There are thousands of species of mushroom growing in the wild, but most studies have focused on three main varieties – reishi, maitake and shiitake.
Reishi, also known as ganoderma, has been widely used in Chinese, Korean and Japanese medicine.
Another study, conducted in China, also showed that woman who combined the mushroom intake with regular green tea consumption reduce further the risk and saw greater benefits. In this particular group the risk was reduced by 90%.
Ganoderma lucidum has anti-oxidative effects when supplemented. Besides its anti oxidative properties, this type it also has a therapeutic effect on insulin resistance which can help with diabetes, reduces the risk of prostate cancer, and can help treat a variety of conditions associated with metabolic syndrome.

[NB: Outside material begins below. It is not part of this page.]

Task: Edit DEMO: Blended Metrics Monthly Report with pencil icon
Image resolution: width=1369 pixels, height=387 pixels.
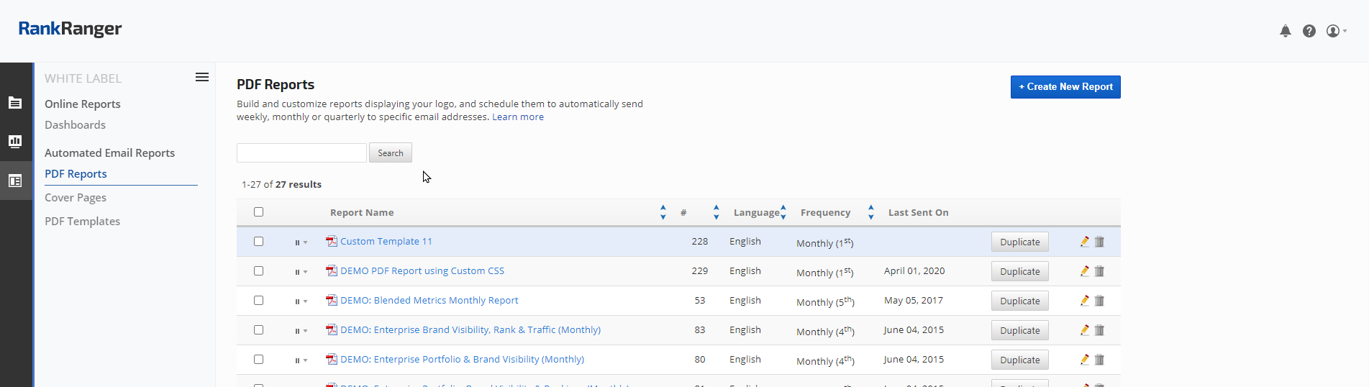Action: tap(1084, 301)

High mushroom intake has also been associated with lower risk of breast cancers among premenopausal women.
While studies have yet to determine the exact cause-and-effect relationship between mushrooms and breast health, it will be very beneficial for your health to add immune-boosting vitamin-D-rich serving of mushrooms to a meal!
2. Navy Beans
In recent years we have learned about the importance of consuming high fiber foods and their weight loss benefits by prolonging feelings of fullness and satiety. But did you know they may also help you reduce your risk of breast cancer?

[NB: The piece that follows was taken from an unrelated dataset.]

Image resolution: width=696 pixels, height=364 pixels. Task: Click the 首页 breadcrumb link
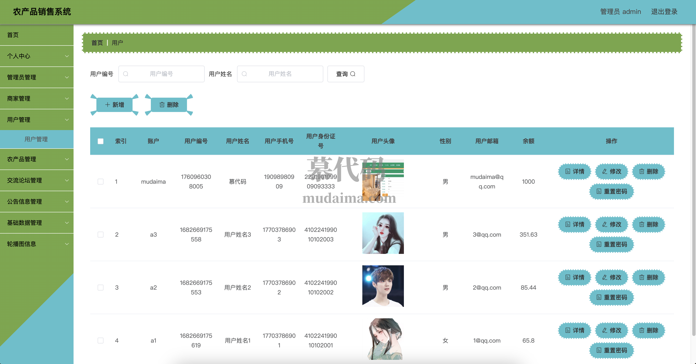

According to Harvard researchers, for every 10 grams of fiber consumed daily, a woman’s breast cancer risk decreases by an amazing 7 percent!
The authors of the study found enough evidence to support claims that consuming foods with high fiber content help to reduce high estrogen levels in the blood, which are strongly linked with breast cancer development.

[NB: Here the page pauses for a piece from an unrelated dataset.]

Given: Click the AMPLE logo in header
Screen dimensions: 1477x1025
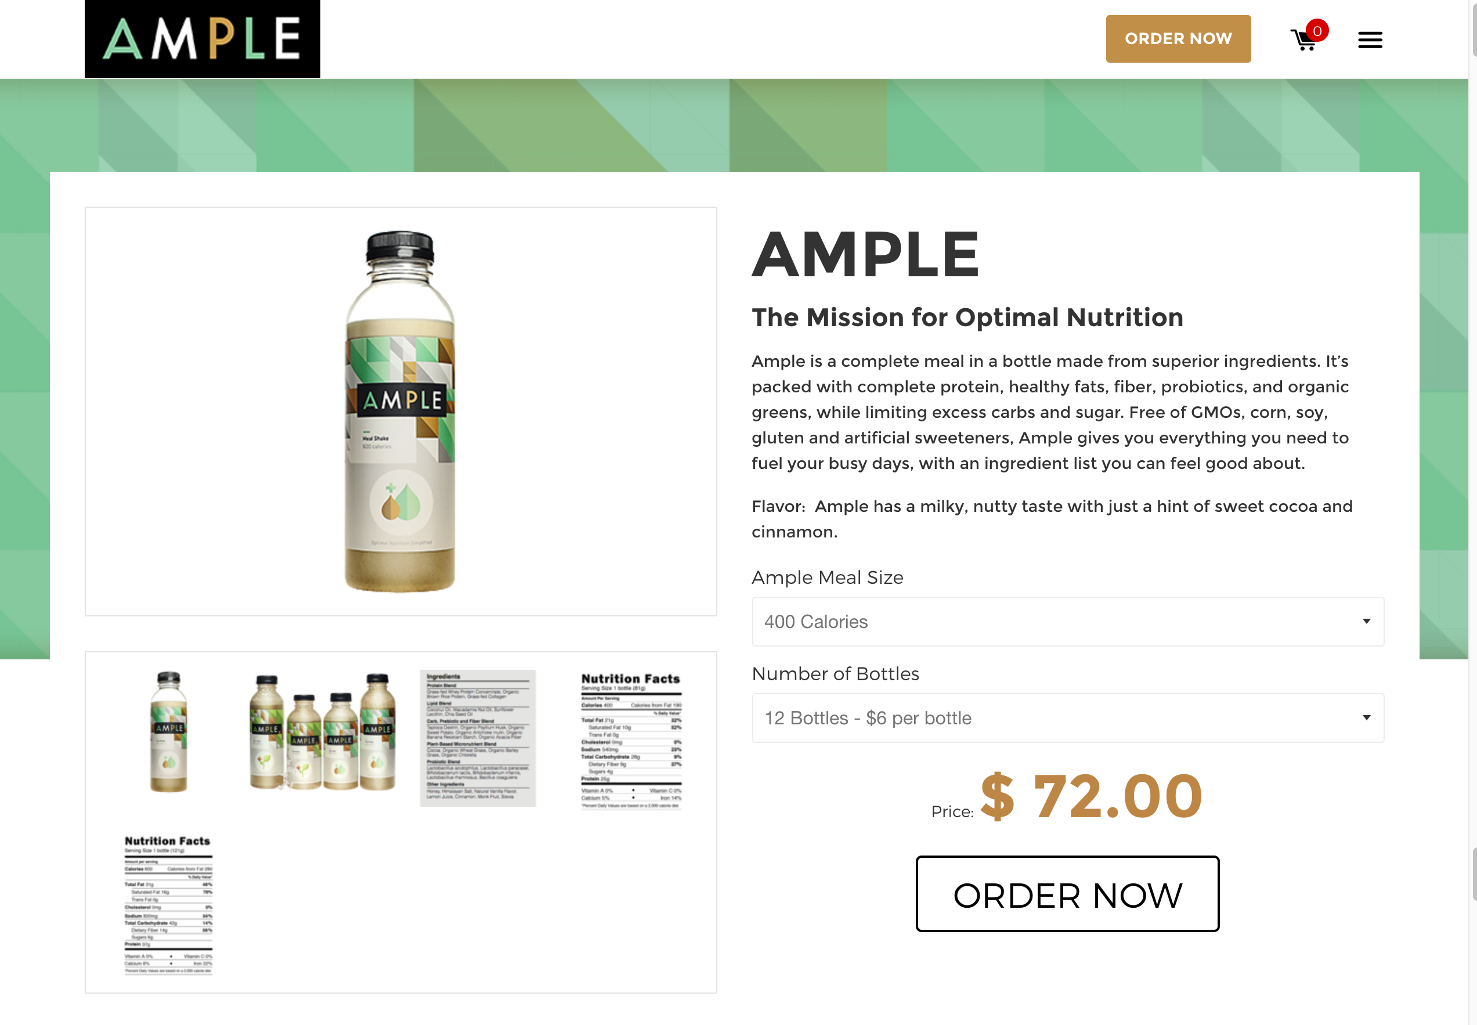Looking at the screenshot, I should (x=202, y=39).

Two other studies found similar results.
First, was the study carried out by the Michigan State University found that black and navy beans significantly reduced colon cancer incidence in rats, in part because a diet rich in the legumes increased levels of the fatty acid butyrate, which in high concentrations has protective effects against cancer growth.
Second, was a study published in the journal Crop Science, that found dried beans particularly effective in preventing breast cancer in rats.
One of the best high-fiber foods is beans. Beans are available in different varieties – pinto beans, black eyed peas, kidney beans, garbonzo beans, black beans and soya beans to name a few.
Nutritionists recommend darker beans as they are rich in phytonutrients and selenium. that prevent inflammation and thus the growth of cancer cells.
Navy beans, in particular, are an excellent source of fiber, containing a solid 9.6 grams of fiber per half a cup—that’s more than what you’ll find in several portions of other fiber rich foods. So, the next time you make a soup or salad, add some navy beans to your recipe.
A Study by researcher W. Elaine Hardman, PhD, associate professor of biochemistry at Marshall University School of Medicine in Huntington, W.Va., suggests that 2 servings of Walnuts a day may help reduce the development of breast cancer.
They credited the disease-fighting omega-3 fatty acids, antioxidants, and in particular, phytosterols, in walnuts for their animal laboratory results
Their Animal research was published in the journal Nutrition and Cancer.
It found that when mice were given the human equivalent of two ounces of walnuts every day for a month, the growth rate of tumors in the walnut-eating mice was half that of the animals who weren’t able to crunch on the nuts.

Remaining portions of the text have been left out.